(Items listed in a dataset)
○ ○ ○ ○ ○ ○ ○
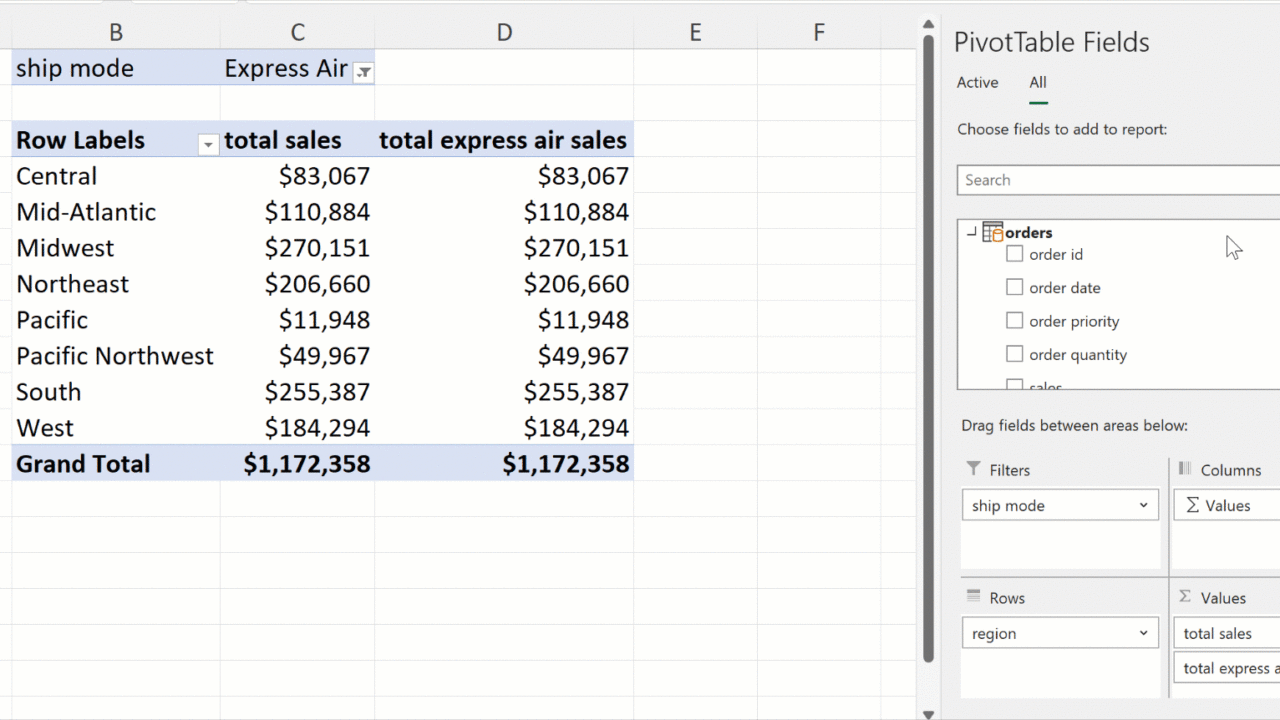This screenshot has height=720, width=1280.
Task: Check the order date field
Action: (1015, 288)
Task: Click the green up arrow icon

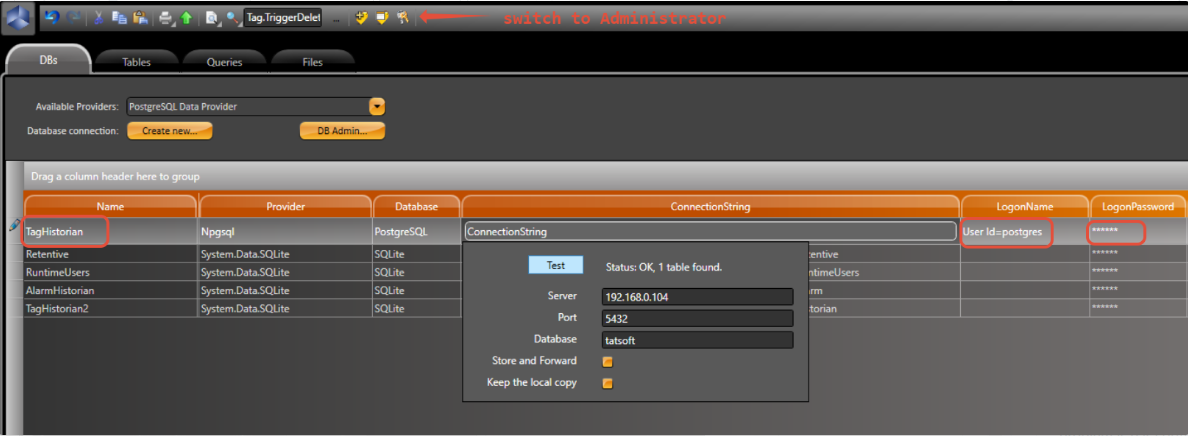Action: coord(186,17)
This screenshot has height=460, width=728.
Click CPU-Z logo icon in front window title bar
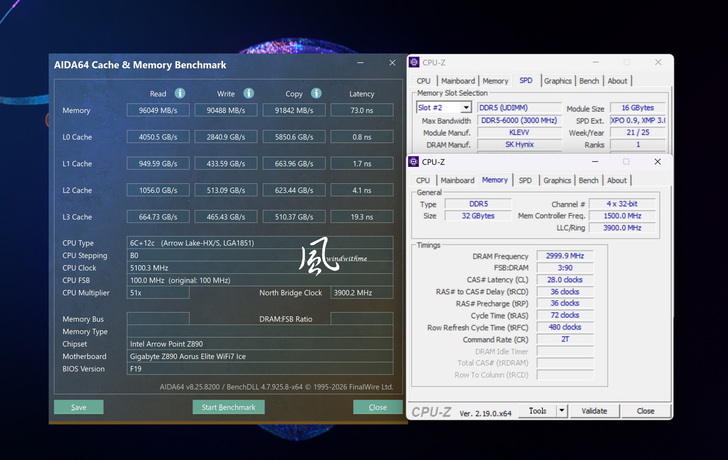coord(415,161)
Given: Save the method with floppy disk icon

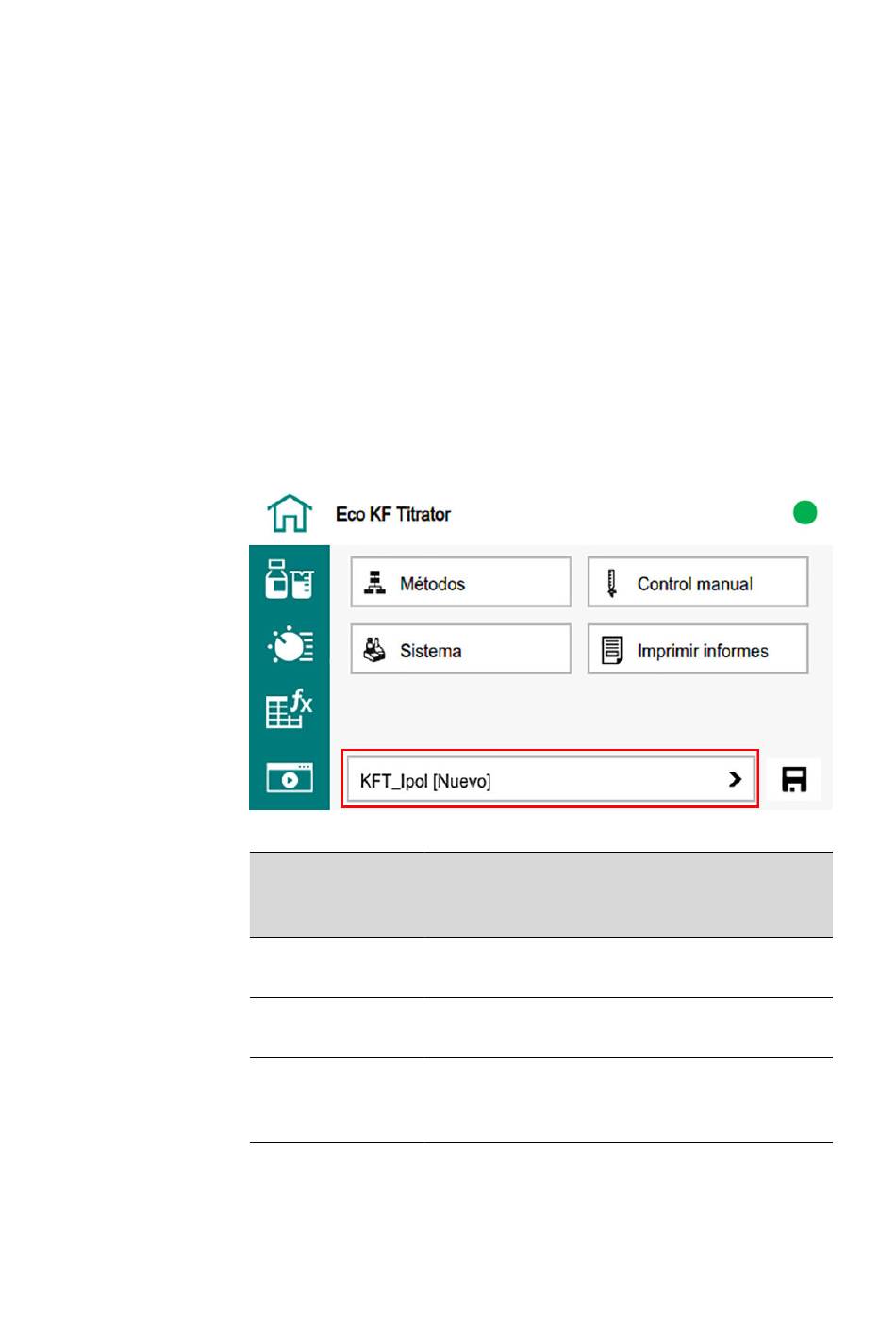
○ ○ ○ ○ ○ ○ ○
Can you rewrite all of the material above as a JSON list of strings, one string per line, skipping blank lines and leaving out the pictures?

[
  "This screenshot has height=720, width=1280.",
  "Task: Check the order date field",
  "Action: (1015, 288)",
  "Task: Click the green up arrow icon",
  "Action: coord(186,17)",
  "This screenshot has height=460, width=728.",
  "Click CPU-Z logo icon in front window title bar",
  "coord(415,161)",
  "Given: Save the method with floppy disk icon"
]